Bagaimana Cara Membuat Zine?

Proses pembuatan zine tidak langsung jadi dan ada bentuknya. Zine harus ditentukan ide isinya dulu agar bisa memuat konten di dalamnya. Ide bisa bermacam-macam. Mulai dari sosial, lagu, film, sastra, sejarah, dan hal lainnya. Kembali lagi, membuat zine tidak ada patokan. Pembuatnya bebas memasukkan konten apapun dalam zine yang ada. Izzan menyebutkan kalau di ELF itu punya tahapannya sendiri. 

“Di ELF sendiri, kita desainnya dibuat digital dulu. Tapi, sebelum ke desain, kita biasanya bikin main theme dulu atau tema utamanya dulu dari volume ini. Untuk kertas segala macam juga tidak harus spesifik. Karena zine itu mau art paper boleh, mau fotocopy hvs juga boleh. Sempet nemuin juga di Bandung Zine Fest itu pakai kertas yang kombinasi jenisnya. Penggunaan kertas segala macam itu kembali ke kreativitas,” jelasnya.

Ide dan konten yang sudah ada bisa dikumpulkan dan disusun. Ini tergantung juga pada kreativitas pembuatnya. Jika ingin menggunakan jenis kertas yang lebih dari satu, pembuatnya bisa memikirkan material kertas yang digunakan apa saja. Sementara itu, jika hanya satu bisa mulai disusun satu per satu halaman dari zine. Tidak lupa soal desain juga. Desain dari zine akan menentukan penyusunan isinya. Bisa dengan dibuat digital dulu lalu pembuatnya tinggal mencontohkan dari hasil digitalnya.

Baca Juga: Tren Sastra Digital: Media Sosial dan Perubahan Pola Baca-Tulis Gen Z

Kuantitas isi juga bergantung ke pembuatnya. Jika dibuat oleh perorangan, zine bisa ditentukan sendiri akan apa saja isinya. Akan tetapi, jika berkelompok, bisa juga ditentukan minimal atau maksimal isi karya dari zine yang dibuat. Giant menyebutkan kalau di ELF itu tergantung dari berapa banyak karya yang disubmit.

“Jadi, bikin submission dulu. Terus udah aja, siapa yang mau submit karya kelas gitu, tapi kalau ngga juga gapapa. Gak ada paksaan juga sih sebenernya dan kadang yang submit ga selalu orang sama, kadang juga yang sama lagi. Cuma kalau normalnya sih diliat-liat minimalnya ada lima karya,” jelasnya.
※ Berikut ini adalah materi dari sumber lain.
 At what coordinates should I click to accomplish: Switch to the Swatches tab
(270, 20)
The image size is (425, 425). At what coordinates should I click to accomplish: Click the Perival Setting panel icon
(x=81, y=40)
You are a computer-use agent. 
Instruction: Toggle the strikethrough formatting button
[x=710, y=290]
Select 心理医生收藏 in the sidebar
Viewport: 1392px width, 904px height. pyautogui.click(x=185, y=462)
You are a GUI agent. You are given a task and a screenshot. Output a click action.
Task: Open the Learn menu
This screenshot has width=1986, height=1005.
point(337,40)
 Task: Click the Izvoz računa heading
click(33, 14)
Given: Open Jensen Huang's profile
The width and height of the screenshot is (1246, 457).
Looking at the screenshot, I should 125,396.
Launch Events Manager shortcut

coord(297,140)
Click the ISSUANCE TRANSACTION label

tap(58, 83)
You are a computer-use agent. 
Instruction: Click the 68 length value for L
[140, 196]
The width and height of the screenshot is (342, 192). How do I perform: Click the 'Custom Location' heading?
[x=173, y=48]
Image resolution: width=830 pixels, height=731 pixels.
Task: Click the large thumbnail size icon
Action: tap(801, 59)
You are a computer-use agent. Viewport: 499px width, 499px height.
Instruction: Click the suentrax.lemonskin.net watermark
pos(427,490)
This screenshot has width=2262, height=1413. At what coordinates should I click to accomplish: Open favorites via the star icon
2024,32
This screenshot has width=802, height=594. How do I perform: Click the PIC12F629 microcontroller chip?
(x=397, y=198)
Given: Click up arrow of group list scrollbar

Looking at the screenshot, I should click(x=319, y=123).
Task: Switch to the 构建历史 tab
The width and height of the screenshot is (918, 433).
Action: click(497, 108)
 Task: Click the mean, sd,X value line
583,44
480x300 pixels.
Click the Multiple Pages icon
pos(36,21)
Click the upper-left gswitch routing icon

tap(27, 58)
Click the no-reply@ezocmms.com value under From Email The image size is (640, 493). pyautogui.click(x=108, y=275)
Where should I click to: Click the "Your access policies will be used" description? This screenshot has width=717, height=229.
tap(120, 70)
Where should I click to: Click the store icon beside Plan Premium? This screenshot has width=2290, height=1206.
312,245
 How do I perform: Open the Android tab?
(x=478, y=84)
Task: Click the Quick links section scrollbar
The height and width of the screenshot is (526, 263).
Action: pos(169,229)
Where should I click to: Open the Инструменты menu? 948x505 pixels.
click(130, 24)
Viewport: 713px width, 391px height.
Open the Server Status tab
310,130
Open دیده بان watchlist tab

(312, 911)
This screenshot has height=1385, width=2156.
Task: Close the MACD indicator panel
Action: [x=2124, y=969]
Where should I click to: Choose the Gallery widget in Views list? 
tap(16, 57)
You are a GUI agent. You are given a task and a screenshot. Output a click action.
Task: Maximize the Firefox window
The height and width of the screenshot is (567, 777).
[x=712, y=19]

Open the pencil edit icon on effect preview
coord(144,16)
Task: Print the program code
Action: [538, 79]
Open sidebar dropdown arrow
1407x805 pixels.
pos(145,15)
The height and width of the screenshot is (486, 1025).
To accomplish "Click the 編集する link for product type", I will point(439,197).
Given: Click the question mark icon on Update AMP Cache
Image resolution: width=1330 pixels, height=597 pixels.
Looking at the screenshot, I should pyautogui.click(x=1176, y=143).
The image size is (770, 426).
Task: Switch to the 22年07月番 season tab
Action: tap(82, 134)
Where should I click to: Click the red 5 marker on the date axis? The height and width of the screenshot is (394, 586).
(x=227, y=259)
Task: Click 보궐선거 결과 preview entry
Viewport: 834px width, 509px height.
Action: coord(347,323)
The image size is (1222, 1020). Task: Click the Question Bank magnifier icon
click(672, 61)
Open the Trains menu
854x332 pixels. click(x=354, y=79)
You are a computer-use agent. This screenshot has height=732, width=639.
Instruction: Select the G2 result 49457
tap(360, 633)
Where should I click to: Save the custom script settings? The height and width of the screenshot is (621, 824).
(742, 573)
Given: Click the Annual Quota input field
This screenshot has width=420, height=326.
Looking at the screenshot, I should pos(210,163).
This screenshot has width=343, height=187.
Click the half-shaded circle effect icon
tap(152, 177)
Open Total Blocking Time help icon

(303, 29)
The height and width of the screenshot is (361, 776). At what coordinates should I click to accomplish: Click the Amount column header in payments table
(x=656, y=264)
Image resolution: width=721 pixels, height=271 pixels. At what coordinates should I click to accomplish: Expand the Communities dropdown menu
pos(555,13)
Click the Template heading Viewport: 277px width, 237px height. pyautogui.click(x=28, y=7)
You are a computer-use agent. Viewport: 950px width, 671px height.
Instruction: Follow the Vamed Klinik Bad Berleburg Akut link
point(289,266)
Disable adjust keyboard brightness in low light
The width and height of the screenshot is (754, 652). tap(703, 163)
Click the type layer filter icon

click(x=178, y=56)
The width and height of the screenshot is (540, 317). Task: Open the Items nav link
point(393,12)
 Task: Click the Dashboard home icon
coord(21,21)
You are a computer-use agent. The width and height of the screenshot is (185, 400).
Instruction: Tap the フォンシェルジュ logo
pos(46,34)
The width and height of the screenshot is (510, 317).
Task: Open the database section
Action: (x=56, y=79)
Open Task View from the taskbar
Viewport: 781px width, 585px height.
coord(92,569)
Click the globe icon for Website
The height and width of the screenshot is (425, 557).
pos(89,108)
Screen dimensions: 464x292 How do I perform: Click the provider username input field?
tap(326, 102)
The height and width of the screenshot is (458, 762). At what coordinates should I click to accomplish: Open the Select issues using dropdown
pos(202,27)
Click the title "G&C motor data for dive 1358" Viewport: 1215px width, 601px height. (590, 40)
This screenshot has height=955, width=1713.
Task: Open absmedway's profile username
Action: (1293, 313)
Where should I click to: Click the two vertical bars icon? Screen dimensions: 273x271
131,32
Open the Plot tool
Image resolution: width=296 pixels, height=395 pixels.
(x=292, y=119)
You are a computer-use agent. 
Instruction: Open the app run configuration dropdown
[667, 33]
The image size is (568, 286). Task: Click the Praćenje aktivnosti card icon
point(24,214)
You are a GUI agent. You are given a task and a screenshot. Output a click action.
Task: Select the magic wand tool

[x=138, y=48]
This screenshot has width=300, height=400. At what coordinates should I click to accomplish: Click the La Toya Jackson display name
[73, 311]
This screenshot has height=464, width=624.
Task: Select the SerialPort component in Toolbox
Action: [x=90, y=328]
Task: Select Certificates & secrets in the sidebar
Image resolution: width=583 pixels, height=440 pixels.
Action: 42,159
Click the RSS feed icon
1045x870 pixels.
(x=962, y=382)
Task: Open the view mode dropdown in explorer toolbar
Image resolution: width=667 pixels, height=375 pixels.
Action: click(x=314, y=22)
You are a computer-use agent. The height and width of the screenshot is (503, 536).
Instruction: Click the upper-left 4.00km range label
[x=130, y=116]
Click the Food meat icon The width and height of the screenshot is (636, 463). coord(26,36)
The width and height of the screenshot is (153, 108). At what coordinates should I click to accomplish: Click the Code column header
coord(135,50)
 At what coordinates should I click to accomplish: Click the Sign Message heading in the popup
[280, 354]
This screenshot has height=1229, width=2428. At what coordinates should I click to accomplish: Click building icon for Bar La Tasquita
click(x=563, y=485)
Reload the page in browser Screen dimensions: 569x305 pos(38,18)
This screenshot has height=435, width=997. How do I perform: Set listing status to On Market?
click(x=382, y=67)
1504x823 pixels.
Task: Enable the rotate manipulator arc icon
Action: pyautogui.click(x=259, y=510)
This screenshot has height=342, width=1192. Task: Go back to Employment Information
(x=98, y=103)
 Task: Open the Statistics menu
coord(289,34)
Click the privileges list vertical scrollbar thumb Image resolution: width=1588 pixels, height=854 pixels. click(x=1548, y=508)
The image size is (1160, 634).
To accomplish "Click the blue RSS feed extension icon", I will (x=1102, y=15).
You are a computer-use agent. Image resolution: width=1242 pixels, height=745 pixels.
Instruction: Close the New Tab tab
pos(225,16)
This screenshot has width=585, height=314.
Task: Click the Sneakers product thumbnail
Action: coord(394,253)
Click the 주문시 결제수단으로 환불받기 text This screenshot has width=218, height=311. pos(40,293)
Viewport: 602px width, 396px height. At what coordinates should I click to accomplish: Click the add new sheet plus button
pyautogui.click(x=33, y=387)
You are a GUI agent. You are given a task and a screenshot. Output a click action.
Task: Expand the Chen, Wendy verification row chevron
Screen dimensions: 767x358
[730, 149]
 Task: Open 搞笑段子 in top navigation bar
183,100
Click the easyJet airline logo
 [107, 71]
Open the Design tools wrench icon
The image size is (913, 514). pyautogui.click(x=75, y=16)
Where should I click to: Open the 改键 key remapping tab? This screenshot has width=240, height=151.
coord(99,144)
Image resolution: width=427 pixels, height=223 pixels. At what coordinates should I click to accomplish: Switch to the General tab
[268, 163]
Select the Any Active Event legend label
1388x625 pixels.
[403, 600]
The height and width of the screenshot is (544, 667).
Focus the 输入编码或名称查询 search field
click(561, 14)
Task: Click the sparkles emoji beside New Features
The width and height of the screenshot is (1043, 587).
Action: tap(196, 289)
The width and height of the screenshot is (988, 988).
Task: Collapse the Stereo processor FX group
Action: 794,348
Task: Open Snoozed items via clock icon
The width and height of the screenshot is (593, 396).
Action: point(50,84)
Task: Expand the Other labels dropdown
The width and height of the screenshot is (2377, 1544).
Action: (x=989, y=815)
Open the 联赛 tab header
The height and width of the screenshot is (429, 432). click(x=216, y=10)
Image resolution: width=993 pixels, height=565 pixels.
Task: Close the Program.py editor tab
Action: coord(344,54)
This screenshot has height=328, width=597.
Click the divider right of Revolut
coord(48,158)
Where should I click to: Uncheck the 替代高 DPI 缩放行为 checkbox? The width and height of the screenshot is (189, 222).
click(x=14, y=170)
Waktu untuk seseorang membuat zine juga sebenarnya tidak ada. Zine diserahkan ke pembuatnya ingin memproduksi. Bisa beberapa minggu sekali, sebulan sekali, atau bisa bebas sesuai niat membuat zine. Contohnya, ELF yang membuat zine dalam 6 bulan sekali tiap volumenya.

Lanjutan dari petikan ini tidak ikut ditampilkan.